* _Material supplied_
================================

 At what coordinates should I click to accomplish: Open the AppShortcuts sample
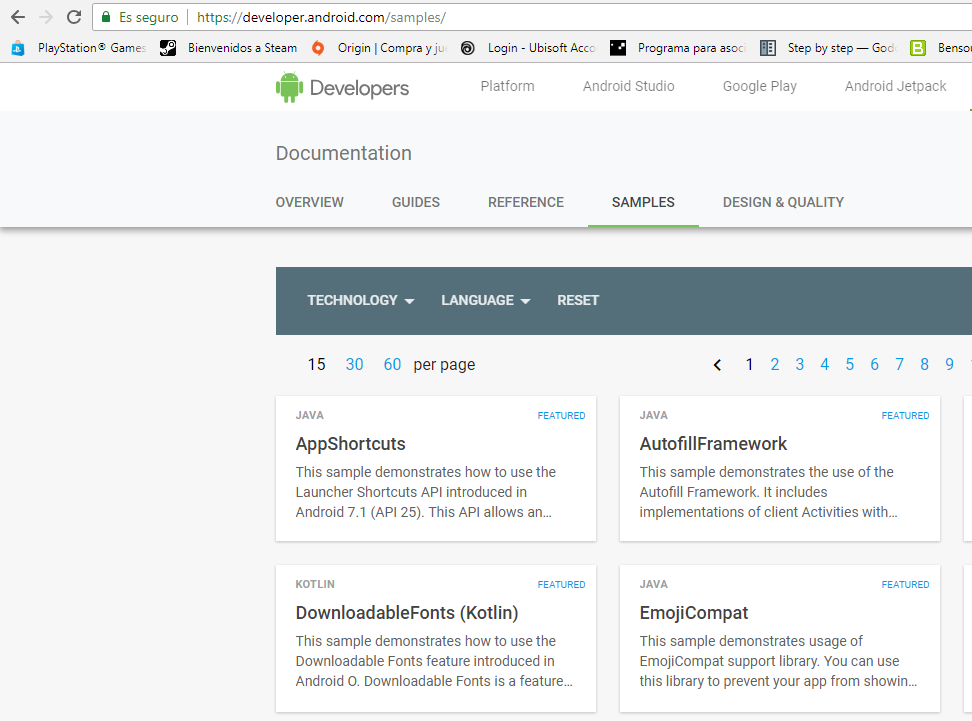(x=351, y=443)
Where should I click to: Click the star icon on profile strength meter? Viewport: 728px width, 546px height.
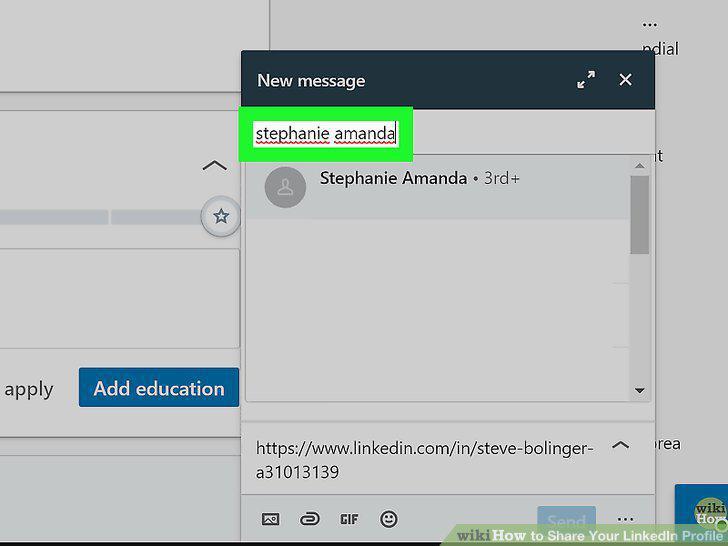pyautogui.click(x=221, y=216)
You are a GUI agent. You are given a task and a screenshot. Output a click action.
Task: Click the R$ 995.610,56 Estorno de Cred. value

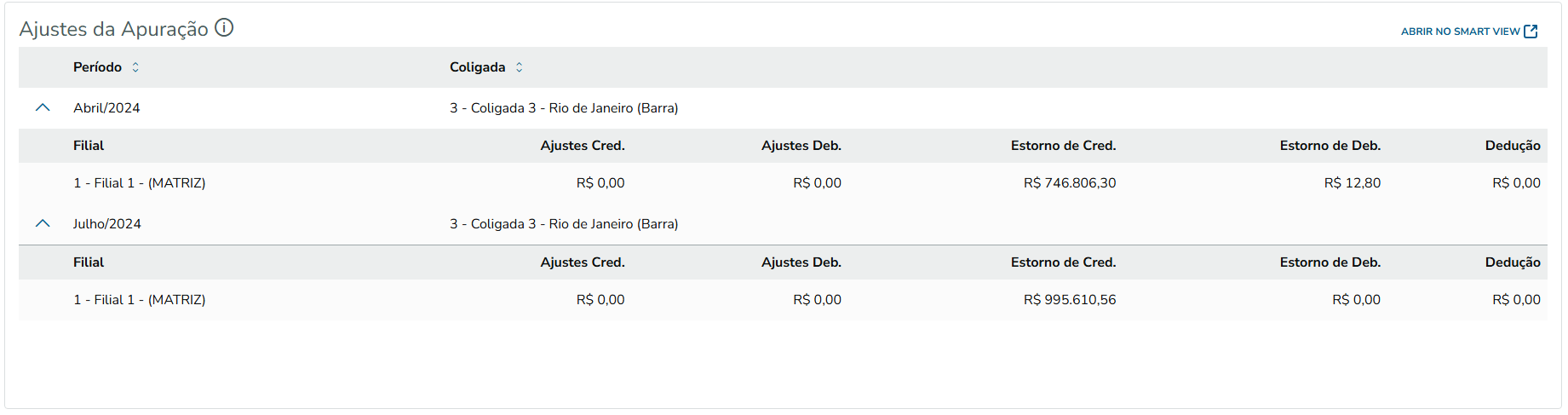pos(1069,300)
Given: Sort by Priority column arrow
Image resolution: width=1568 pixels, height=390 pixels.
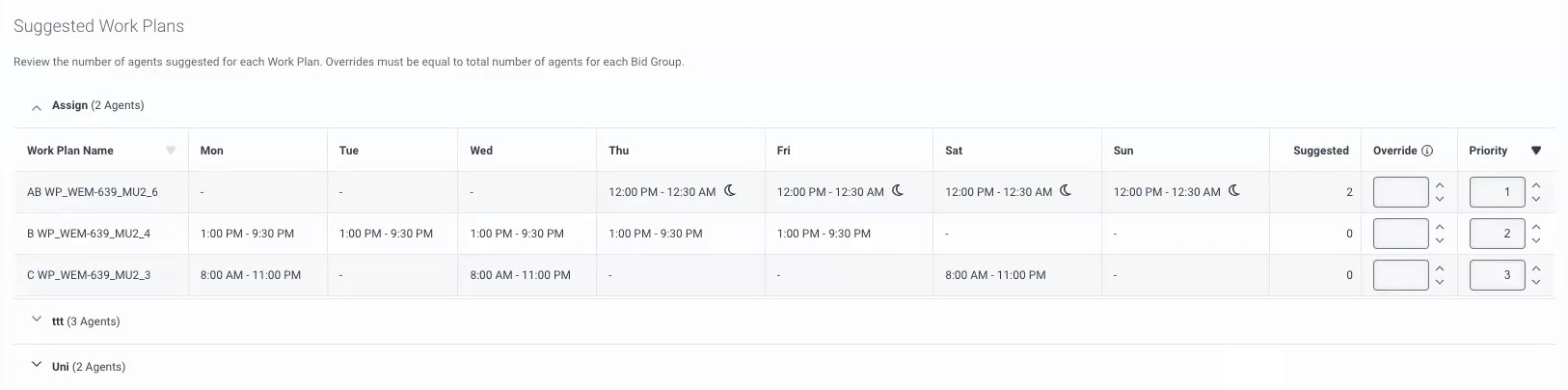Looking at the screenshot, I should [1536, 151].
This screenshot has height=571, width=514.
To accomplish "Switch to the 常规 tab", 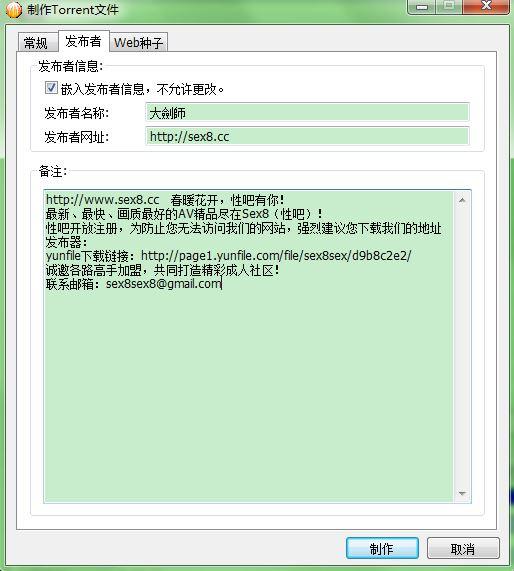I will coord(36,43).
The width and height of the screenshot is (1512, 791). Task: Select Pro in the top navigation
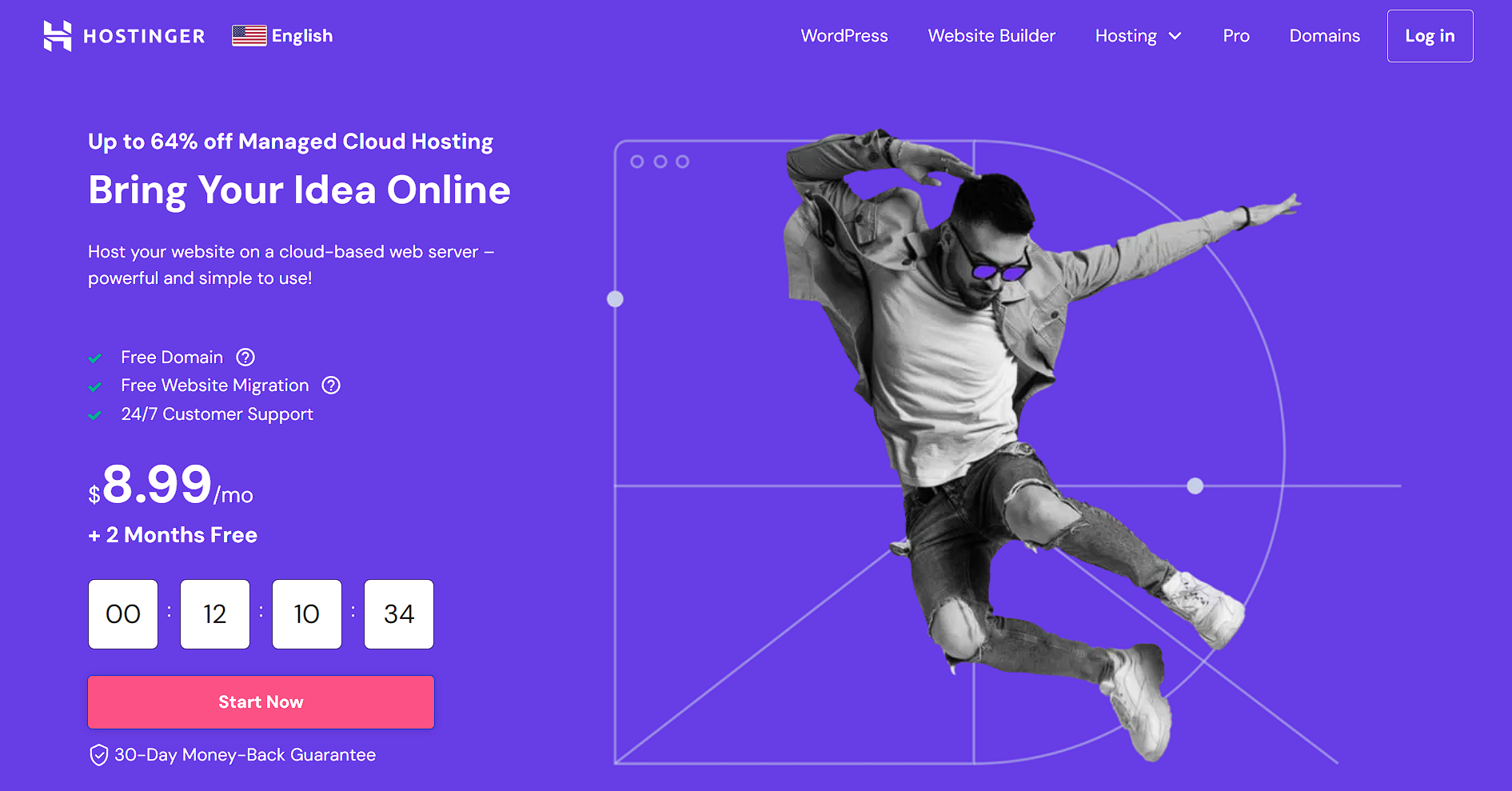tap(1236, 36)
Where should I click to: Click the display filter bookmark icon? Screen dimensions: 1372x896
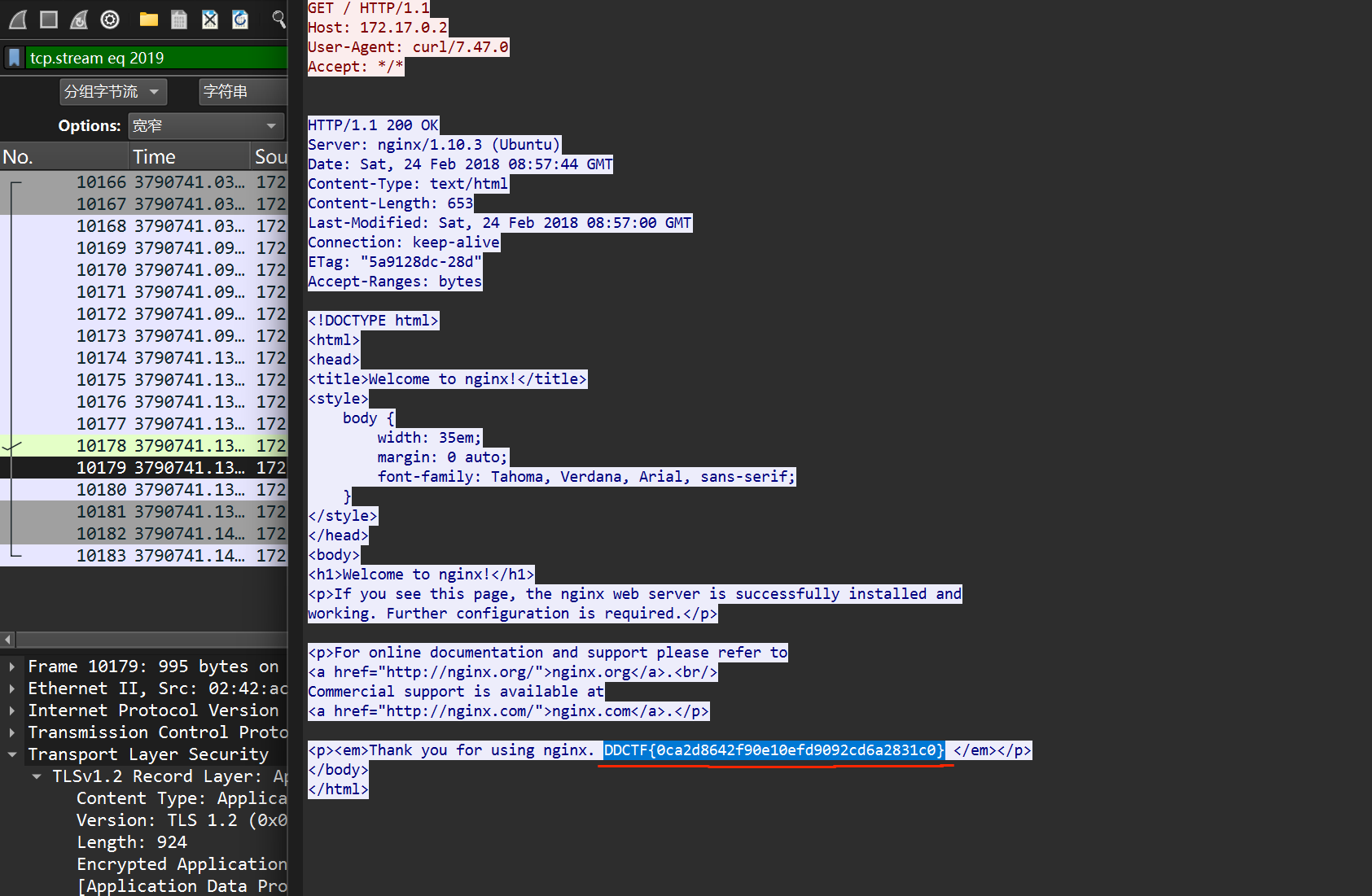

================================

* _Exercise goal_
Exactly restate the lines from the beginning of the data through the line with "You are a GUI", and no others, keeping pictures out.

* _Response to this task_
 At what coordinates should I click to accomplish: Open the AppShortcuts sample
(x=351, y=443)
Where should I click to: Click the star icon on profile strength meter? Viewport: 728px width, 546px height.
pyautogui.click(x=221, y=216)
You are a GUI agent. You are given a task and a screenshot. Output a click action.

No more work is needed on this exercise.